A criatividade como um dos fios da teia da corporeidade é associada ao elemento fogo, que é a essência da vida, como afirma Bachelard (2008 a, p. 11) “o fogo é assim, um fenômeno privilegiado capaz de explicar tudo [...] tudo o que muda velozmente se explica pelo fogo”, ou seja, a velocidade se associa ao elemento fogo, mesmo ele sendo um elemento vinculado ao devaneio. Ainda para Bachelard (2008 a, p. 23) “não se entregar ao devaneio diante do fogo é perder o uso verdadeiramente humano e primeiro do fogo”. E este elemento da natureza, juntamente com a criatividade é também associado ao princípio do saber fazer, mostrando o homo faber que cria e constrói não somente a materialidade, mas que vivencia o fenômeno do criar com alegria e prazer, como continua a dizer a participante Muscovita (2009) diante do desafio de criar em situações desfavoráveis: “senti isto mesmo, fazer e acontecer, mesmo com as dificuldades, e quando isto acontece é muito gratificante, usar a criatividade e ver o trabalho feito”. E, mais uma vez, ficou evidenciado o princípio da indicialidade, pois o fenômeno precisa estar situado num contexto específico para revestir-se de significado.

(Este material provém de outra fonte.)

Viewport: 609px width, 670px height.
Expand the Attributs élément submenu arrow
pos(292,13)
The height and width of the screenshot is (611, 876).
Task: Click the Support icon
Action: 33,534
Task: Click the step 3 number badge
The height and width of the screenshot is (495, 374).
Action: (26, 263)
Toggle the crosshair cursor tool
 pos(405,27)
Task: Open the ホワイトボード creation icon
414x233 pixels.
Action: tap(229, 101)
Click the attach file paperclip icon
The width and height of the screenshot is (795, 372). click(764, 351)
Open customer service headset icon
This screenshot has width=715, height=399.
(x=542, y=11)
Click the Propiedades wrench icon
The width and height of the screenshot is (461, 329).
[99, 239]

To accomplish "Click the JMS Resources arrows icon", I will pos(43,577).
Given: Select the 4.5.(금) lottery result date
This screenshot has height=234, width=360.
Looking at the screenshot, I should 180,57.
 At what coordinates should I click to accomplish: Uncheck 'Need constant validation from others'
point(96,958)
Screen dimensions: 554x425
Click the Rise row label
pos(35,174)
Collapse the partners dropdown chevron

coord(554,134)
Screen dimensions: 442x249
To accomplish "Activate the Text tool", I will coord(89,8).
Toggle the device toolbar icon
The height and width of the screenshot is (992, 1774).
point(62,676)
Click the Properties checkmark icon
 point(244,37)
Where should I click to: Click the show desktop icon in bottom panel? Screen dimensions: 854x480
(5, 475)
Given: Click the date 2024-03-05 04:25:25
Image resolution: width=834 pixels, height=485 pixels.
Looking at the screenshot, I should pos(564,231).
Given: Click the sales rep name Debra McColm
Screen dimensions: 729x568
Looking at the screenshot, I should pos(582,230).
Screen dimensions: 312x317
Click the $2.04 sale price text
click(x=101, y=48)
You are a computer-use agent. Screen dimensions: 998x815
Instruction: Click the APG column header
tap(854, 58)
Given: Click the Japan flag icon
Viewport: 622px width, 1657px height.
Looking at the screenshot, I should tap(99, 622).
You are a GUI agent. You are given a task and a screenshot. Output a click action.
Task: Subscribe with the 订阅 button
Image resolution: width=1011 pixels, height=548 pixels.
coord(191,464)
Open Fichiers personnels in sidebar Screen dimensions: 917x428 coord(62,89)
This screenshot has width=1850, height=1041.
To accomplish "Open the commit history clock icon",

Na experiência do Jogo de Areia com o uso de luvas, a participante Água- Marinha (2009, grifo da autora) deixa evidente novamente a indicialidade ao relatar que:

Na educação penso que temos de estar dispostos a lidar com as surpresas impostas no dia-a-dia e, por meio da criatividade, realizarmos de diferentes maneiras as formas que dispomos de ensinar mesmo que hajam luvas nos impedindo de liberar nossas vontades, nossas necessidades de inovar o cotidiano escolar.

A palavra “luvas” reflete aqui os impedimentos que ocorrem no processo educacional que enfrentam aqueles que querem inovar e adotar uma prática pedagógica diferente daquela tradicional onde as relações e o conhecimento são intermediados por uma barreira que dificulta o contato direto com o conhecimento. Mas, mesmo assim é possível romper estas amarras e impedimentos e fazer uma educação para a vida, como afirma Moraes (2008, p. 19) a beleza da vida está “em compartilhar experiências, alegria, afetividade, cuidados, carinho, emoções, intuições, desejos e afetos”, ou seja, de possibilitar viver e conviver mesmo com os impedimentos que ocorrem a cada momento.